**What you need to do:** Please pick up the heatbar visualization excerpt below after its last line and continue it.

[Start of Source extract]

HEATBAR VISUALIZATIONS

Here we display the distribution of the data points with regards to the discrete pace step (bin) they belong to. We have used the stacked bar chart template to do this, in an unconventional way. In order to give a complete and immediate comprehension of the visualization, we have used both the percentage column (with hover) and the percentage_of_max column (color). This was because we want the user to be able to both A) recognize immediatly the distribution in the specific bin, exploiting the full color palette for each of them ;and B) understand with precision how many points (in percentage) are summarized in the single stack of the visualization.

In [35]:
def heatbar_viz(bpm_pace_df):

    fig = go.Figure()
    

    x = list(range(0, 20, 1))
    for counter in range(len(x)):
        x[counter]= x[counter]/2 

    y_array = []

    for elem in x:
        y_array.append(list(np.ones((210,), dtype=int)))

    #print (y_array)
    for elem in range(210):
        col_array = bpm_pace_df[(bpm_pace_df["heartRate"] == elem)]["percentage_of_max"]
        percentage_array = bpm_pace_df[(bpm_pace_df["heartRate"] == elem)]["percentage"]
        fig.add_trace(go.Bar(x=x,
                       y=list(np.ones((20,), dtype=int)),
                       name='',
                       text= [elem] * 20, 
                       customdata = percentage_array,
                       marker=dict(color= col_array, line=dict(width=0),
                                   cmin=0, cmax =  max(bpm_pace_df["percentage_of_max"]), colorscale="viridis", colorbar=dict(title="% of max value",), showscale=False),
                    hovertemplate =
                    'Percentage: %{customdata:.3f} % <br>'
                    'BPM: %{text:.0f} <br>',))

[End of Source extract]
[Start of Data]

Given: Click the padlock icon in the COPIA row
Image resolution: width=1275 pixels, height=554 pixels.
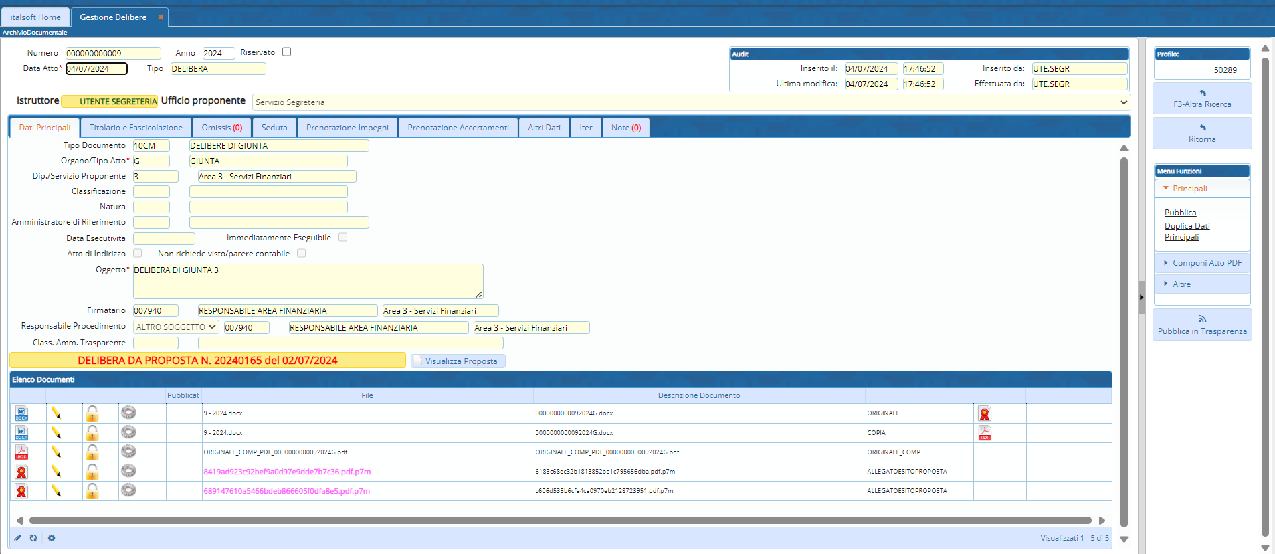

[End of Data]

**Solved exercise:**
    # Change the bar mode

    fig.update_layout(yaxis=go.layout.YAxis(
                       range=[130, 195],
                        title='BPM',
                        showgrid=False),
                   xaxis=go.layout.XAxis(
                       range=[2.75, 8.25],
                       tickvals=x,
                       ticktext=["0-0.5", "0.5-1", "1-1.5", "1.5-2", "2-2.5", "2.5-3", "3-3.5", "3.5-4", "4-4.5", "4.5-5", "5-5.5", "5.5-6", "6-6.5", "6.5-7", "7-7.5", "7.5-8", "8-8.5", "8.5-9", "9-9.5", ">9.5"],

                       title='Pace in min/km',
                       showgrid=False))
    #fig.update_traces(showscale=False)
    fig.update_layout(barmode='stack')
    fig.update_layout(showlegend=False)
    fig.show() 
    #return py.plot(fig)
 
In [36]:
bpm_pace_df = df_bpm_pace(all_df)
heatbar_viz(bpm_pace_df)
bpm_pace_df = df_bpm_pace(out_df_norm)
heatbar_viz(bpm_pace_df)
In [37]:
def heatbar_viz_array(array_df, names_df):

    fig = go.Figure()
    

    x = list(range(0, 20, 1))
    for counter in range(len(x)):
        x[counter]= x[counter]/2 

    y_array = []

    for elem in x:
        y_array.append(list(np.ones((210,), dtype=int)))

    #print (y_array)
    for count in range(len(array_df)):
        if count == 0:
            for elem in range(210):
                col_array = array_df[count][(array_df[count]["heartRate"] == elem)]["percentage_of_max"]
                percentage_array = array_df[count][(array_df[count]["heartRate"] == elem)]["percentage"]
                fig.add_trace(go.Bar(x=x,
                               y=list(np.ones((20,), dtype=int)),
                               name='',
                               text= [elem] * 20, 
                               customdata = percentage_array,
                               marker=dict(color= col_array, line=dict(width=0),
                                           cmin=0, cmax =  max(array_df[count]["percentage_of_max"]), colorscale="viridis",
                                           colorbar=dict(title="% of records",), showscale=False),
                            hovertemplate =
                            'Percentage: %{customdata:.3f} % <br>'
                            'BPM: %{text:.0f} <br>',
                            visible=True))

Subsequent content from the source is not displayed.